In this report, we present SHP2 as a potential therapeutic target for GIST cells with different KIT mutants. SHP2 inhibition significantly enhances the efficacy of KIT TKIs. This research provides a promising approach for therapy of advanced GIST.
AUTHOR CONTRIBUTIONS
Chunxiao He and Xi Xiang designed the research. Chunxiao He, Jiaying Yu and Shuang Mao conducted experiments. Chunxiao He, Jiaying Yu and Shaohua Yang acquired and analysed data. Xianming Jiang and Lei Huang contributed to research materials. Chunxiao He and Xi Xiang wrote the manuscript. Yulong He, Xinhua Zhang and Mingzhe Li contributed to the manuscript revision. All authors of this article have read and approved the final version submitted.
ACKNOWLEDGEMENT
This work was supported by Shenzhen Science and Technology Innovation Commission (Grant No. JCYJ20220530145014033, JCYJ20240813150500001 and JCYJ20230807110401003), the Research Start-up Fund of the Seventh Affiliated Hospital, Sun Yat-sen University (Grant No. 592026), Guangdong Provincial Key Laboratory of Digestive Cancer Research (Grant No. 2021B1212040006), the Open Fund of Guangdong Provincial Key Laboratory of Digestive Cancer Research (Grant No. GPKLDCR202206M), Shenzhen Medical Research Fund (Grant No. A2301001) and Fundamental Research Funds for the Central Universities, Sun Yat-sen University (Grant No. 2023KYPT02).
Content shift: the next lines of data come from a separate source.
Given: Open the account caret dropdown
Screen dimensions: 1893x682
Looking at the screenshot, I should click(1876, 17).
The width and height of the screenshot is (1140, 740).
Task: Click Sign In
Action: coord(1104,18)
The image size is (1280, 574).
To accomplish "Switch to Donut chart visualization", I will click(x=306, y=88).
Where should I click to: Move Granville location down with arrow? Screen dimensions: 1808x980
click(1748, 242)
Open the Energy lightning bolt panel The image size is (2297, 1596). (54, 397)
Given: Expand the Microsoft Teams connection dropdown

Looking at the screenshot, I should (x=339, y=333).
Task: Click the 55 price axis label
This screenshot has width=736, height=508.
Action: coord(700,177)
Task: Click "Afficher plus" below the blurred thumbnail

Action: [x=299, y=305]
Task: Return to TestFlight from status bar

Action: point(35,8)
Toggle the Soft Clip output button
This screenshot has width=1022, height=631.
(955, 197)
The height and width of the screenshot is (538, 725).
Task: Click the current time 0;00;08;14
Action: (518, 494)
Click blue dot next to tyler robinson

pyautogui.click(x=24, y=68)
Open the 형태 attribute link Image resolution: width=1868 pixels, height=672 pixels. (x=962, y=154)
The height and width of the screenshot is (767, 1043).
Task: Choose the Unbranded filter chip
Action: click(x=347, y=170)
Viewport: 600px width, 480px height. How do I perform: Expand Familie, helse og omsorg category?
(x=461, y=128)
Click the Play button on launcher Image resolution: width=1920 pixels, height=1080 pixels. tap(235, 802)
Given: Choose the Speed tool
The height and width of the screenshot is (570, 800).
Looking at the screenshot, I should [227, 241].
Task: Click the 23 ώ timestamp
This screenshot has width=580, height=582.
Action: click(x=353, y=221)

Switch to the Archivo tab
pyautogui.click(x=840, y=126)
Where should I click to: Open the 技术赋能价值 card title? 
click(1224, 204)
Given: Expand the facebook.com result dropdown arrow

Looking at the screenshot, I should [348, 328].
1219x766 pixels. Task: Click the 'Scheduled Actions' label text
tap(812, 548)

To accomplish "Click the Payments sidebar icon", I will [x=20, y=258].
CONFLICT OF INTEREST STATEMENT
The authors declare no conflicts of interest.
Open Research
DATA AVAILABILITY STATEMENT
All data generated or analysed during this study are included in this article. The RNA-seq datasets are available in the GEO database under the accession number GSE282434.
All animal-related procedures were carried out under the approval of the Institutional Animal Care and Use Committee at TOP Biotechnology, ensuring compliance with ethical standards for animal research.